— Il le faut bien ! Je dois y être pour le 15 août. C’est, vous le savez, la date anniversaire de l’Empereur. Or, cette année, pour donner plus d’éclat à cette fête, Sa Majesté a décidé d’inaugurer la colonne à la gloire de la Grande Armée qu’elle a fait ériger place Vendôme avec le bronze des quelque 1 250 canons pris à Austerlitz. Je ne sais pas si c’est une idée très brillante que cette inauguration. Elle ne va pas faire grand plaisir à la nouvelle impératrice, car une bonne moitié des canons en question étaient autrichiens. Mais l’Empereur est si content de la statue qu’on lui a faite, en empereur romain, pour orner le sommet, qu’il souhaite, je pense, la faire admirer à toute l’Europe.
Marianne, cependant, était fort loin de s’intéresser à la colonne de la place Vendôme. Elle était même au-delà de tout souci de politesse, car elle interrompit sèchement le bavardage du prince :
— Si vous rentrez à Paris, emmenez-moi !
— Que je vous emmène, hé ? Mais pourquoi ?
Pour toute réponse, elle lui tendit la lettre de Jolival que Talleyrand lut avec lenteur et attention. Quand il eut fini, un pli profond s’était creusé entre ses sourcils tandis qu’il rendait le papier à la jeune femme sans rien dire.
— Il faut que je rentre, reprit-elle au bout d’un moment d’une voix enrouée. Je ne peux plus rester ici, au soleil... à l’abri, tandis que les pires menaces s’accumulent sur Jason. Je... je crois que je deviendrai folle si je reste ! Laissez-moi partir avec vous !
— Vous savez que vous n’en avez pas le droit... et que je n’ai pas celui de vous ramener ! Ne craignez-vous pas d’aggraver l’affaire de Beaufort si l’Empereur apprend que vous lui avez désobéi ?
— Il ne l’apprendra pas. Je vais laisser ici mes gens avec mes valises et la consigne de fermer mon appartement, de dire que je suis au lit, couchée, malade... que je ne veux voir personne ! Cela ne surprendra pas : j’ai déjà mené cette vie avant votre arrivée ! On me croit dans le pays un peu folle sans doute ! Avec Gracchus et Agathe je sais que nul ne franchira mon seuil et ne découvrira ma supercherie. Pendant ce temps, je rentrerai à Paris sous un déguisement... Tenez : celui d’un garçon... je passerai pour l’un de vos secrétaires !
— Et où irez-vous, à Paris ? objecta encore le prince dont le front ne se déridait pas, votre maison, vous le savez, est surveillée par la police. Si l’on vous voit y entrer vous serez arrêtée immédiatement !

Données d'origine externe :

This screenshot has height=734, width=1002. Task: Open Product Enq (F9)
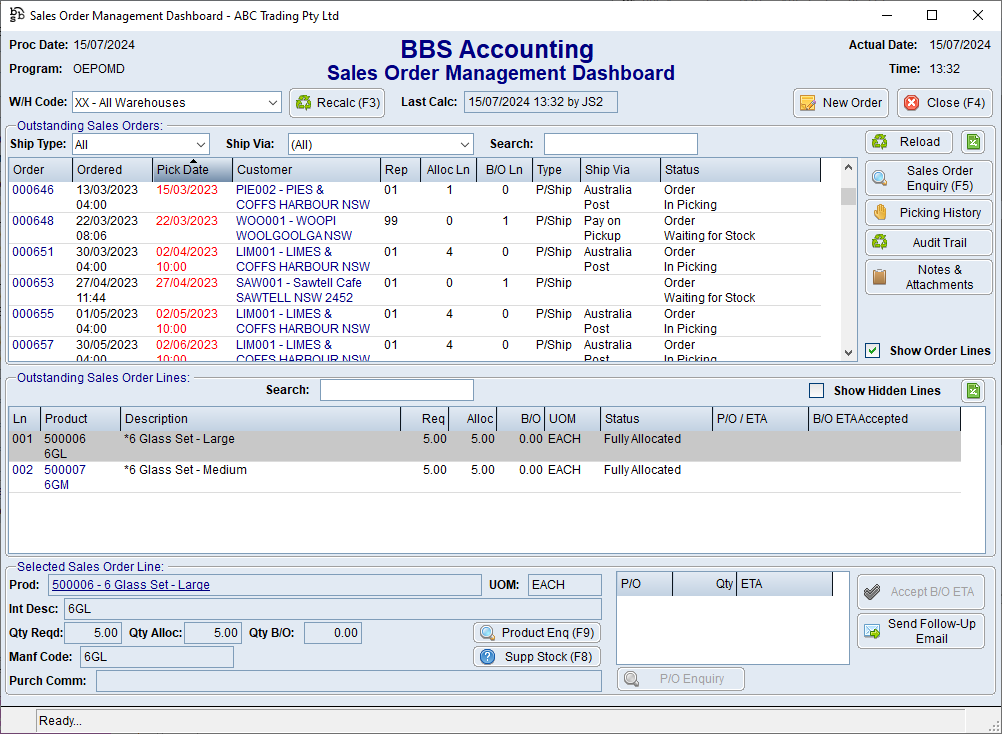pos(537,633)
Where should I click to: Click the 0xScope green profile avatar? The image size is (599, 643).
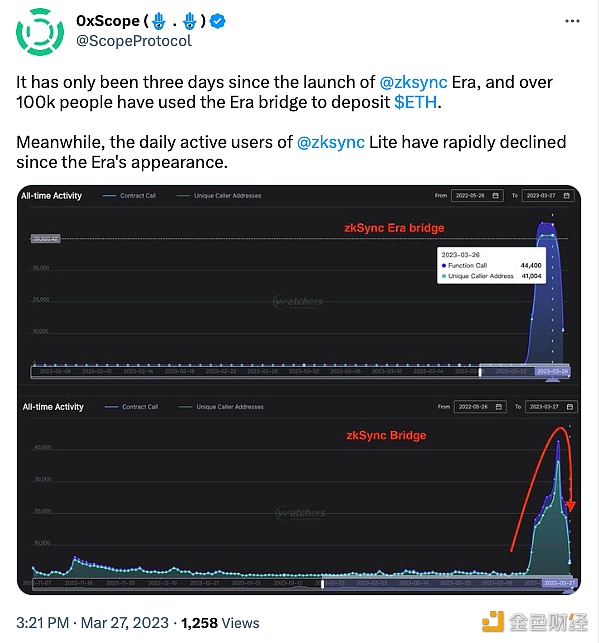point(40,32)
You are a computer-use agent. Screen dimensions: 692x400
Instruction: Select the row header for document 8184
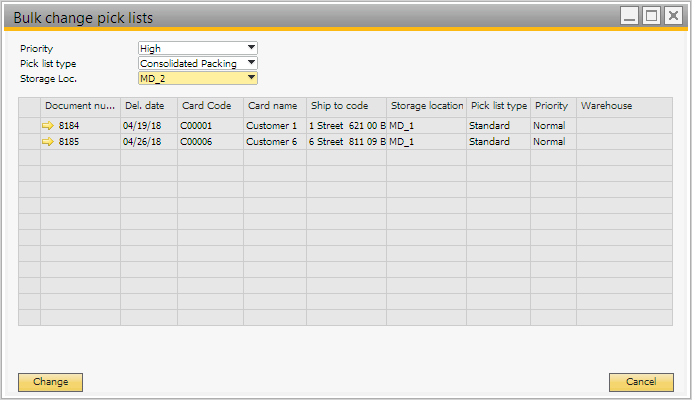(29, 126)
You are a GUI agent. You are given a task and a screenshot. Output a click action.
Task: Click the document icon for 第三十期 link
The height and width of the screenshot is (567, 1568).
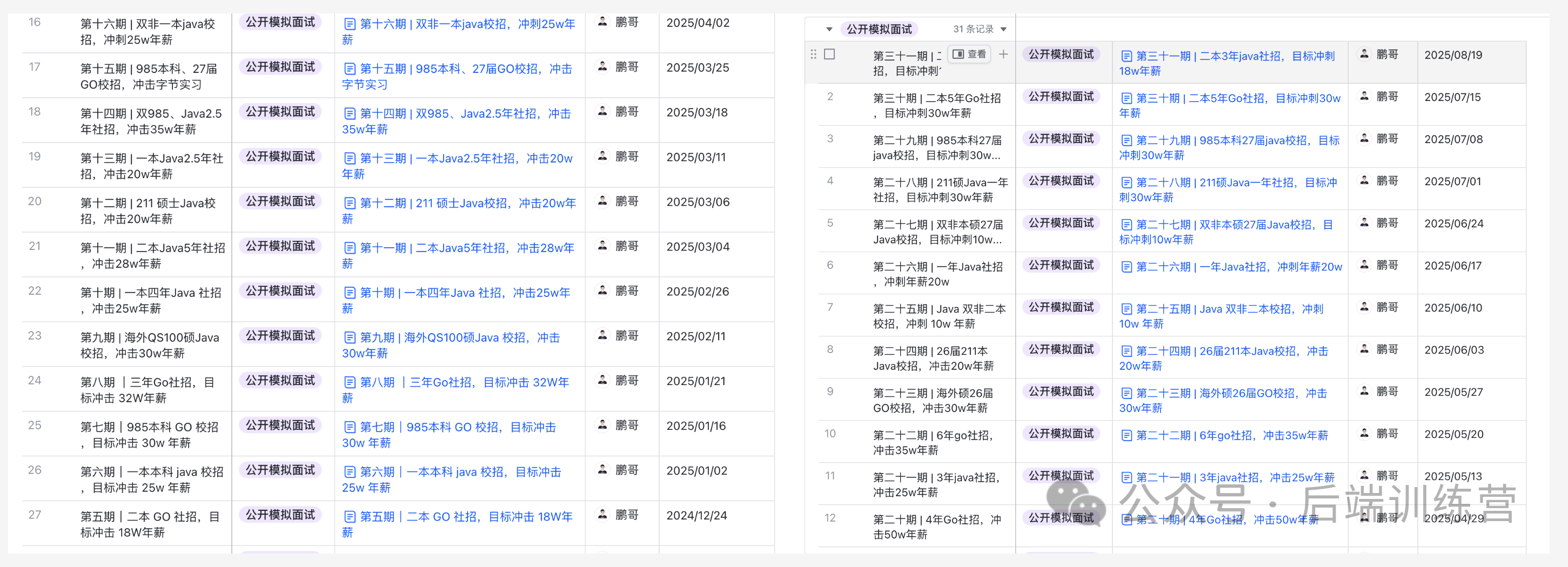(x=1126, y=99)
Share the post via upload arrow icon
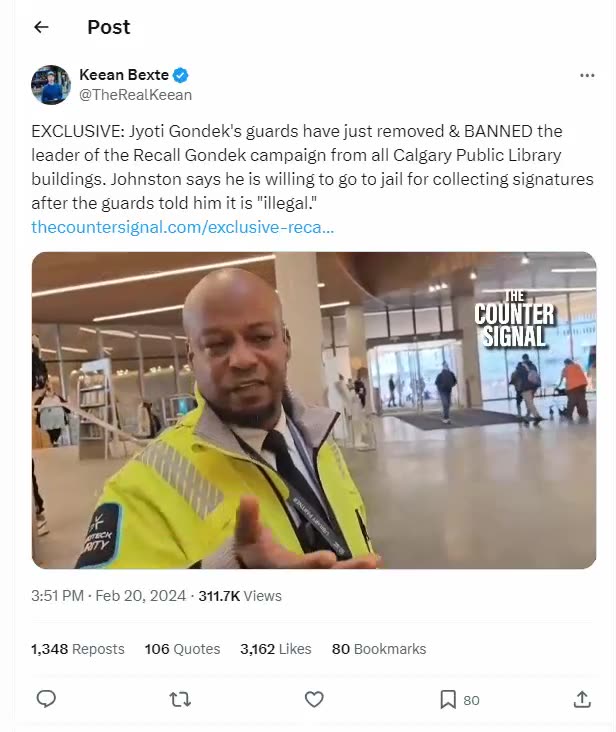Viewport: 616px width, 732px height. tap(582, 699)
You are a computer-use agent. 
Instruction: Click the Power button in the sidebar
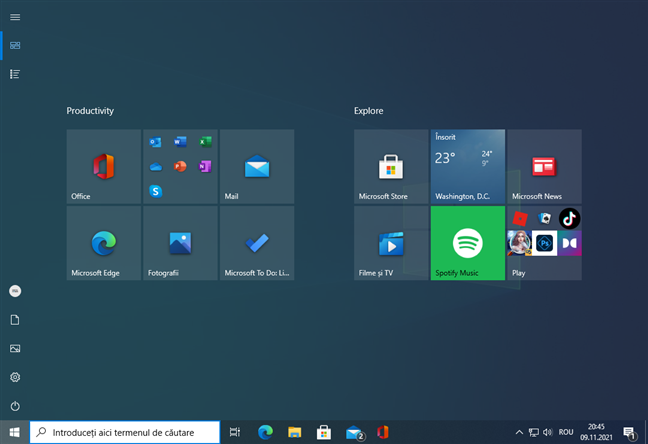tap(15, 406)
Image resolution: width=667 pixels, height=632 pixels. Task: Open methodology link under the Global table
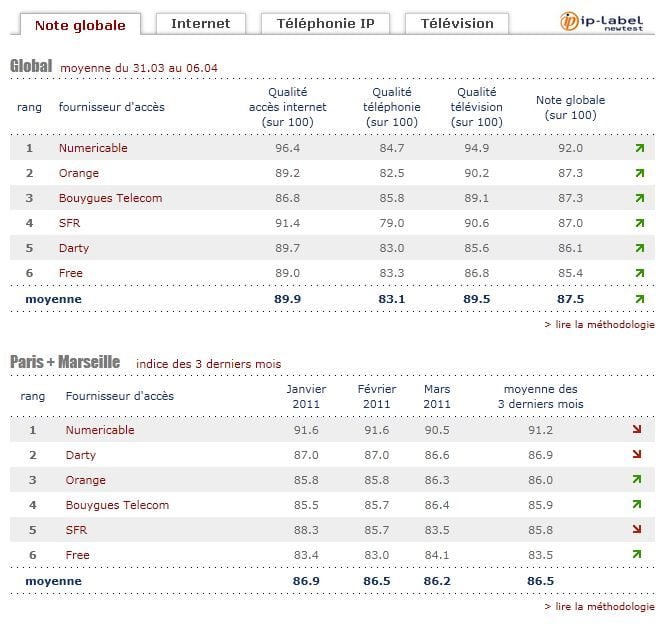[x=600, y=324]
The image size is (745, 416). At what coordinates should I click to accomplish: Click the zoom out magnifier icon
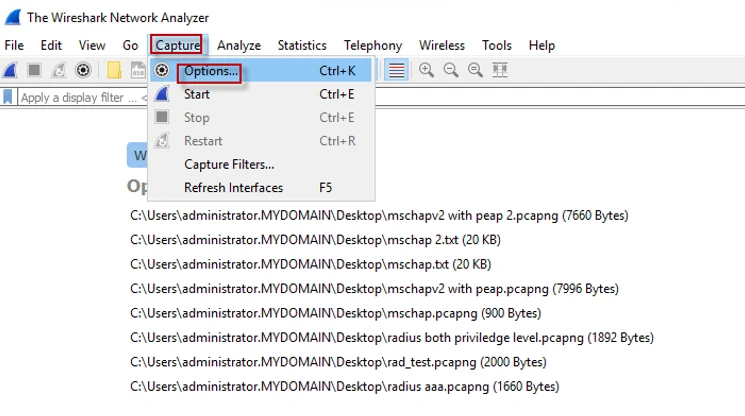pyautogui.click(x=451, y=70)
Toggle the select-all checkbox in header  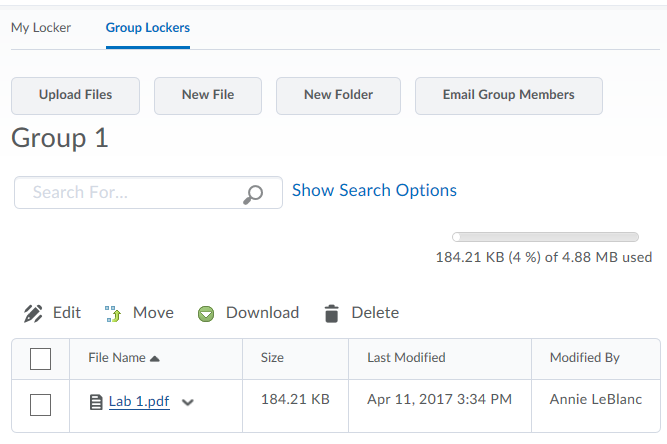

— J’avais pensé... commença Marianne avec une soudaine timidité.
— Que je vous donnerais l’hospitalité chez moi ? Moi aussi, parbleu, j’y ai pensé un instant, mais c’est impossible. Tout le monde vous connaît rue de Varenne et je ne suis pas sûr de tout ce monde. Vous risqueriez d’être trahie et cela n’arrangerait ni vos affaires... ni les miennes ! Je vous rappelle que je ne suis pas du dernier bien avec Sa Majesté... même si Elle m’invite à inaugurer sa colonne !
— Alors tant pis ! J’irai n’importe où ; à l’hôtel par exemple.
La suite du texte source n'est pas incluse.